▶ **EXERCISE OBJECTIVE**
In the entries below, which lines run from the one containing "This screenshot has width=1500, height=812." to the one containing "Task: Switch to the Jun 25 - Jul 1 range"? Copy exactly those lines, ends included, and no others.

▶ **EXERCISE MATERIALS**
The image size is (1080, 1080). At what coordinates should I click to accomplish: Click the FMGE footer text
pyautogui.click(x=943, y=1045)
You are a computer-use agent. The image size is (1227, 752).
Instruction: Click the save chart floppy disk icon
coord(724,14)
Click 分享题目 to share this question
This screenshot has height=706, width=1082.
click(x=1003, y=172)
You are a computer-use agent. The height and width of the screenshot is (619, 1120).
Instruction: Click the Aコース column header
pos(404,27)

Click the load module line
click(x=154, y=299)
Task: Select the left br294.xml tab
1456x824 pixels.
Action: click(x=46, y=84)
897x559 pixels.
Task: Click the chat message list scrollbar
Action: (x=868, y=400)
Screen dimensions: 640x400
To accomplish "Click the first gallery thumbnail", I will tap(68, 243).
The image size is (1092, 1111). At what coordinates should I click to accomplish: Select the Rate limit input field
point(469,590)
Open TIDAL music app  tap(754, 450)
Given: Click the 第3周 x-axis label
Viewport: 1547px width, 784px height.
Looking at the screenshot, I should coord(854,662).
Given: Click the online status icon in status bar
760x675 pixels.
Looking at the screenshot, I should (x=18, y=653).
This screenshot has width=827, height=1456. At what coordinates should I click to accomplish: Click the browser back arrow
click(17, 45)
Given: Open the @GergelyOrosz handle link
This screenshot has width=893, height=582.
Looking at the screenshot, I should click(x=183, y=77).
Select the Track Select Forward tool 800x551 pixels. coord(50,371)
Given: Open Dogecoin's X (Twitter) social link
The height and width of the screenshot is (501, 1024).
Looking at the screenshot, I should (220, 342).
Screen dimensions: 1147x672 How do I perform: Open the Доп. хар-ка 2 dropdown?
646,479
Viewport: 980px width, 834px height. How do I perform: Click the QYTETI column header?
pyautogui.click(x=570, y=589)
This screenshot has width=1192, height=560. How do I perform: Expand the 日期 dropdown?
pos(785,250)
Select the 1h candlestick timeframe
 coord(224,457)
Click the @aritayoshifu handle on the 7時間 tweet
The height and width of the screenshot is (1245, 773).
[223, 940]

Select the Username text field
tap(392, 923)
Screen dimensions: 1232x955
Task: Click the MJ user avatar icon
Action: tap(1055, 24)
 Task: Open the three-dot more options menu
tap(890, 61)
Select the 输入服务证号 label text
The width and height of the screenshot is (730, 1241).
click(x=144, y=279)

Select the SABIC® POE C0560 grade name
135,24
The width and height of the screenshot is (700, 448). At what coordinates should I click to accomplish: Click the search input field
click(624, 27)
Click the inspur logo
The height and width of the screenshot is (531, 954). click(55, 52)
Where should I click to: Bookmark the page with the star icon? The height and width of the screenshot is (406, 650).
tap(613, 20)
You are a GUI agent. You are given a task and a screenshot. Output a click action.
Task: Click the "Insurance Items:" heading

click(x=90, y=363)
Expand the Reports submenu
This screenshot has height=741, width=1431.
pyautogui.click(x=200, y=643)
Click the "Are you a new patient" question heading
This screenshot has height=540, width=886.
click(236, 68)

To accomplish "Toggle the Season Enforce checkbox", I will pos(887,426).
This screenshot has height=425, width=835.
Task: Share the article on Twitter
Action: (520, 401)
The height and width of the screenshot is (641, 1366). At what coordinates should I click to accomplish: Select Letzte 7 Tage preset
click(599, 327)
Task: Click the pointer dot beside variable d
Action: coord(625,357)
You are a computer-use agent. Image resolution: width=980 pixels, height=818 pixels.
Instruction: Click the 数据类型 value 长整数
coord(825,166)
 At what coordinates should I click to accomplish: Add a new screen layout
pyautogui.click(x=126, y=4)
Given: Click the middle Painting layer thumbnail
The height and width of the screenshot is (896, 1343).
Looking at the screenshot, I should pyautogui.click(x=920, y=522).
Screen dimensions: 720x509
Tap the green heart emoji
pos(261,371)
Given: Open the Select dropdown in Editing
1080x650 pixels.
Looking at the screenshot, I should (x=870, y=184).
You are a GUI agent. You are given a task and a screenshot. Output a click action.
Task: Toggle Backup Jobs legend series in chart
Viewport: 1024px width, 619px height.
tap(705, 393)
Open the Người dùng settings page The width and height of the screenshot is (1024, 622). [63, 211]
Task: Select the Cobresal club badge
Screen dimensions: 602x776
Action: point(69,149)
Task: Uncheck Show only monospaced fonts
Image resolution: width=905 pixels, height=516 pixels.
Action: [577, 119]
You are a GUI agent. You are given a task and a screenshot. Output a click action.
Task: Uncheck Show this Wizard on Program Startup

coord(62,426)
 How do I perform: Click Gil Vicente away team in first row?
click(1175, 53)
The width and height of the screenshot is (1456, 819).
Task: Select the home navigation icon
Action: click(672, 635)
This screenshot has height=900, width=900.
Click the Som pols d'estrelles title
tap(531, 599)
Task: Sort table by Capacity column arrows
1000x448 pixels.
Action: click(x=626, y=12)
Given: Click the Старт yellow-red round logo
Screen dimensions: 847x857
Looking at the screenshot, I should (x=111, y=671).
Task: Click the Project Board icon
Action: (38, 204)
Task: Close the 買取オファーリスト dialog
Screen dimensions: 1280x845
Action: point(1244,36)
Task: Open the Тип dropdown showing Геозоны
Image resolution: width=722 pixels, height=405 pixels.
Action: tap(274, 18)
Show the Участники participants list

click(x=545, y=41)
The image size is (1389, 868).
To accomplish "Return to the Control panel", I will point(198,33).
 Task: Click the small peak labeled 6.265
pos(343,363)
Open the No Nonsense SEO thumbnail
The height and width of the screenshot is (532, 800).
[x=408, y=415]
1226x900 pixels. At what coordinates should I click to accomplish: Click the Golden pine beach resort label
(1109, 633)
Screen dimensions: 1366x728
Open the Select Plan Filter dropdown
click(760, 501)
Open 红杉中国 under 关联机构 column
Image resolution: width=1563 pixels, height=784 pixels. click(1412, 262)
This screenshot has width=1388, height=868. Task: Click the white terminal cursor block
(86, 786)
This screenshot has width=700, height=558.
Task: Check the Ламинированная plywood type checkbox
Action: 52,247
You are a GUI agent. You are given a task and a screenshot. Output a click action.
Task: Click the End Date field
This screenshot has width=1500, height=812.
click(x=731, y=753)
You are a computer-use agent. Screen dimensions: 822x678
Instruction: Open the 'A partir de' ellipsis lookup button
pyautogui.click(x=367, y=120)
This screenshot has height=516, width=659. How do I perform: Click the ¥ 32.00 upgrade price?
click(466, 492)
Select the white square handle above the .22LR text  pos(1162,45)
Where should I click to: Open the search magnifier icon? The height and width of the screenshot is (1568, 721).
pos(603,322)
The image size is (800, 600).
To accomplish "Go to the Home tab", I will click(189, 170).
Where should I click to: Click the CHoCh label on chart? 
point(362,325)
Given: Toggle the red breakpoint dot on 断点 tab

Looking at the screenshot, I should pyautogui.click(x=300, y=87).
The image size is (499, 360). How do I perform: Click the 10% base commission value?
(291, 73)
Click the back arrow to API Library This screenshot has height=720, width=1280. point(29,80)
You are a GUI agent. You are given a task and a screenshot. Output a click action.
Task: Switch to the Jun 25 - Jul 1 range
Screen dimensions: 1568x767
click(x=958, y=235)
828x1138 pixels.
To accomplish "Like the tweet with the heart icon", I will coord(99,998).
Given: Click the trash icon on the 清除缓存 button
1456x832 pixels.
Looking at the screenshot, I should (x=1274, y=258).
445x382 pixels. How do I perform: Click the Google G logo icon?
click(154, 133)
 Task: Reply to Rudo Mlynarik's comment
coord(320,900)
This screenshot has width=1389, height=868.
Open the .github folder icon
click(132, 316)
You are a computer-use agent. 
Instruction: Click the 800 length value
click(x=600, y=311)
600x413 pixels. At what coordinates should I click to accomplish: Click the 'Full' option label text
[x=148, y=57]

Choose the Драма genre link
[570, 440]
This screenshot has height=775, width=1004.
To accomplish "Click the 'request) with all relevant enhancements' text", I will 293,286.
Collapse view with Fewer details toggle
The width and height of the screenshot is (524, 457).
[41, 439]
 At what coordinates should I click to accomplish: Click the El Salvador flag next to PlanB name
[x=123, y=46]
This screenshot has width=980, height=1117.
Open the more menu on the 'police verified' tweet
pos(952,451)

▶ **EXPECTED OUTPUT**
This screenshot has width=1500, height=812.
click(x=731, y=753)
You are a computer-use agent. Screen dimensions: 822x678
Instruction: Open the 'A partir de' ellipsis lookup button
pyautogui.click(x=367, y=120)
This screenshot has height=516, width=659. How do I perform: Click the ¥ 32.00 upgrade price?
click(466, 492)
Select the white square handle above the .22LR text  pos(1162,45)
Where should I click to: Open the search magnifier icon? The height and width of the screenshot is (1568, 721).
pos(603,322)
The image size is (800, 600).
To accomplish "Go to the Home tab", I will click(189, 170).
Where should I click to: Click the CHoCh label on chart? 
point(362,325)
Given: Toggle the red breakpoint dot on 断点 tab

Looking at the screenshot, I should pyautogui.click(x=300, y=87).
The image size is (499, 360). How do I perform: Click the 10% base commission value?
(291, 73)
Click the back arrow to API Library This screenshot has height=720, width=1280. point(29,80)
You are a GUI agent. You are given a task and a screenshot. Output a click action.
Task: Switch to the Jun 25 - Jul 1 range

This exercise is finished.